CORRELATION OF HYPOMAGNESEMIA WITH THE ONSET OF CYCLOSPORINE-ASSOCIATED HYPERTENSION IN MARROW TRANSPLANT PATIENTS

Abstract
Cyclosporine is known to cause hypertension, and we have recently reported that it causes hypomagnesemia and renal magnesium wasting in marrow transplant recipients. We performed a case-control study to ask whether hypomagnesemia might be related to this form of drug-induced hypertension. The charts of 188 patients treated with cyclosporine were evaluated for the development of hypertension. The 32 patients who became hypertensive were age, sex, and disease-matched with 32 cyclosporine-treated controls. Baseline serum Mg levels were normal in both groups. However at the time of development of hypertension, the hypertensive patients had a mean (.+-. SD) Mg of 1.22 .+-. 0.20 mEq/L versus controls 1.40 .+-. 0.33 mEq/L (P < 0.01).

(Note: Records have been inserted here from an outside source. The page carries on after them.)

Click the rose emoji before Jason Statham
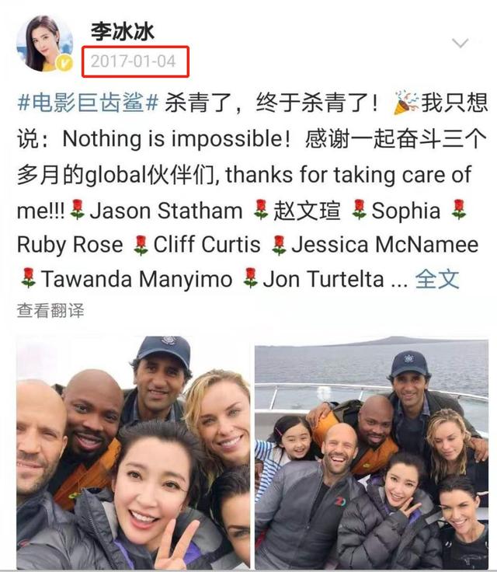The image size is (497, 572). click(x=78, y=209)
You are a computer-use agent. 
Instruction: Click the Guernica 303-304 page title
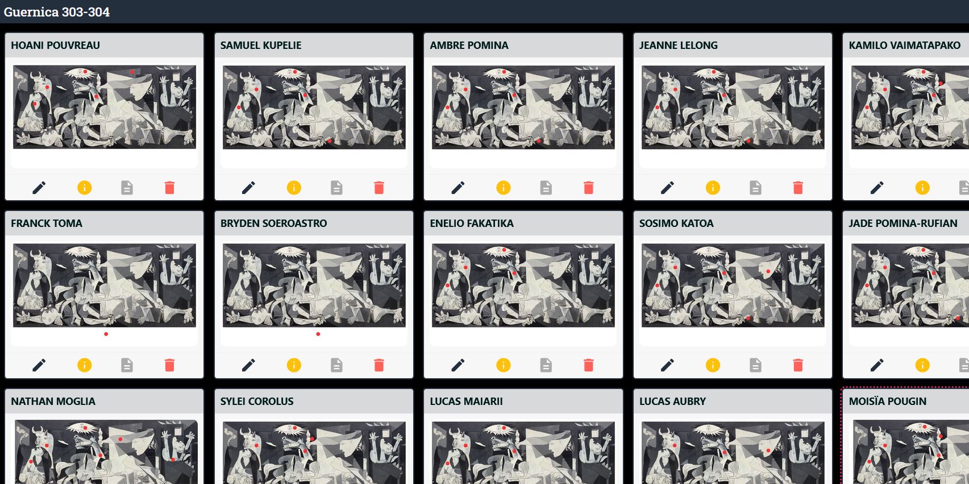[57, 12]
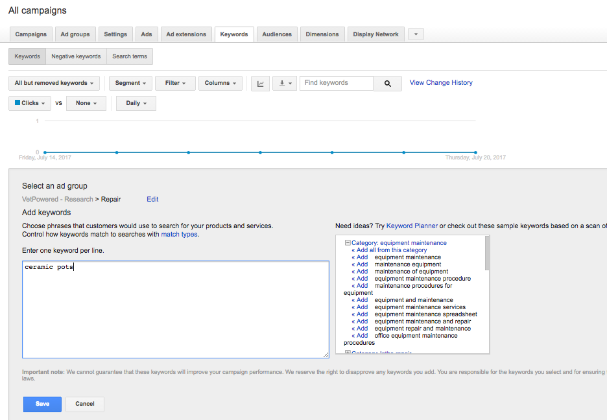607x420 pixels.
Task: Click the magnifying glass search button
Action: click(388, 84)
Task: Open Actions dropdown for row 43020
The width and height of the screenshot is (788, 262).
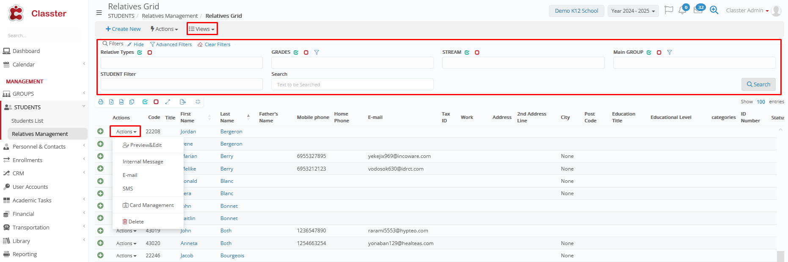Action: click(126, 243)
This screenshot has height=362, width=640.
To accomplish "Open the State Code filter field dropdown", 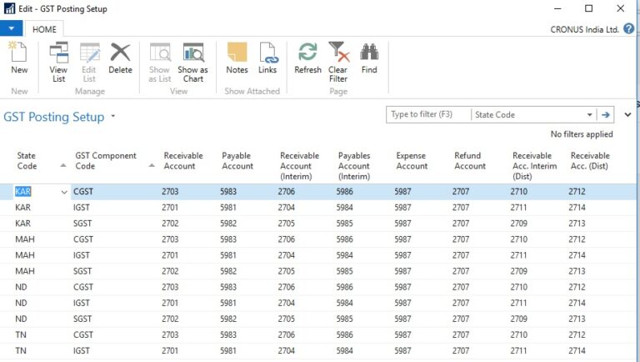I will pos(590,115).
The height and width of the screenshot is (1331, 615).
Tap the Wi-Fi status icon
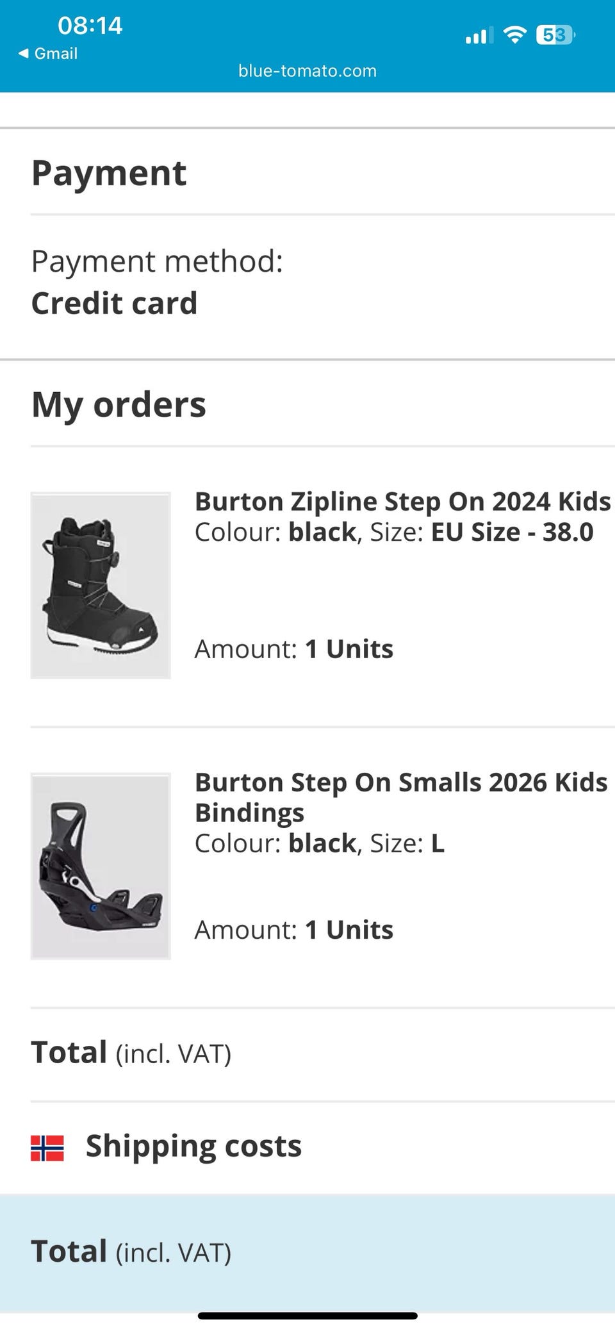(x=514, y=35)
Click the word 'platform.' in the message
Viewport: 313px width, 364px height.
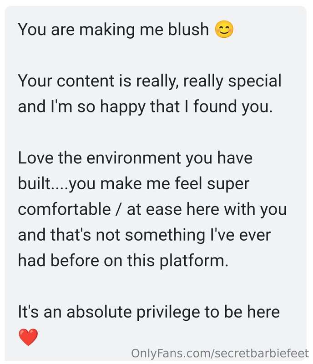[x=194, y=261]
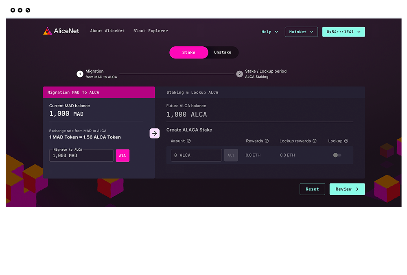Click the Lockup rewards help icon
This screenshot has width=407, height=275.
[315, 141]
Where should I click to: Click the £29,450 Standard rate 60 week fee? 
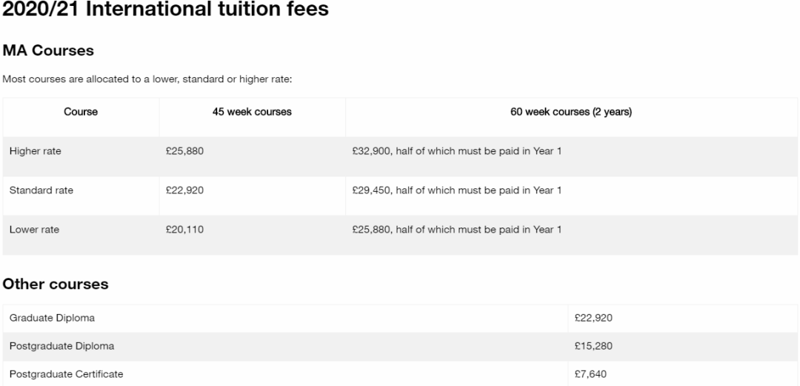pos(456,190)
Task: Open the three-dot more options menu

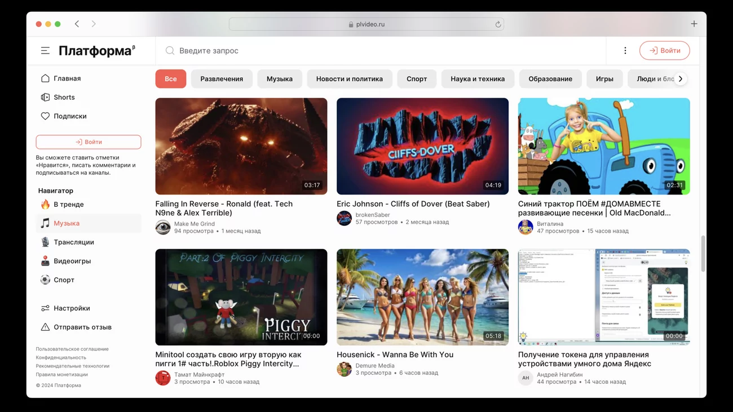Action: [625, 51]
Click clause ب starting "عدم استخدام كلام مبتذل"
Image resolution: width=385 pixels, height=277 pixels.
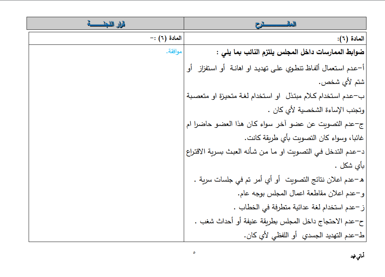[276, 97]
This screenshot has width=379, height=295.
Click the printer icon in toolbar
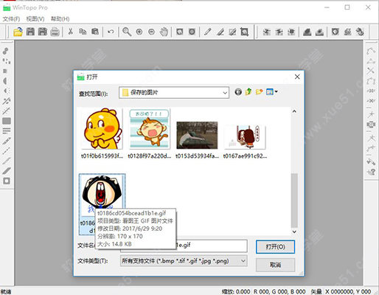tap(55, 32)
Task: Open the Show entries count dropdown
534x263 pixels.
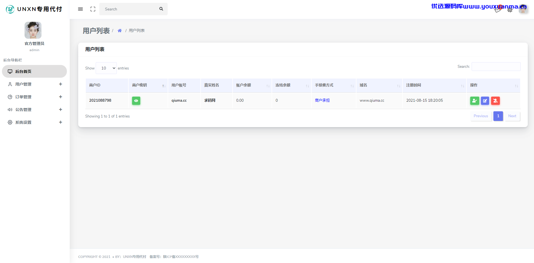Action: pyautogui.click(x=106, y=68)
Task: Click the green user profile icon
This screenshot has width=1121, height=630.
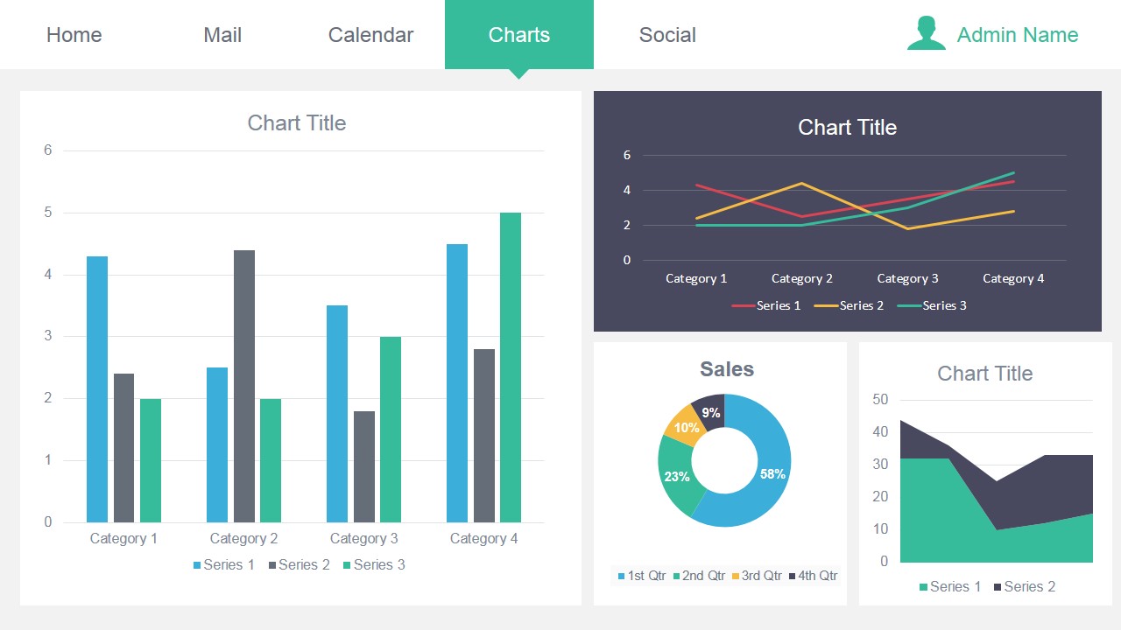Action: 925,34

Serum calcium, albumin, creatinine, potassium, and cyclosporine concentrations were not different between the two groups. This study may indicate that hypertension and hypomagnesemia are coincident toxicities in cyclosporine-treated patients. Alternatively, our data support the hypothesis that acquired derangements in magnesium metabolism may contribute to the development of hypertension. Magnesium replacement may prove beneficial in the treatment and/or prevention of cyclosporine-associated hypertension.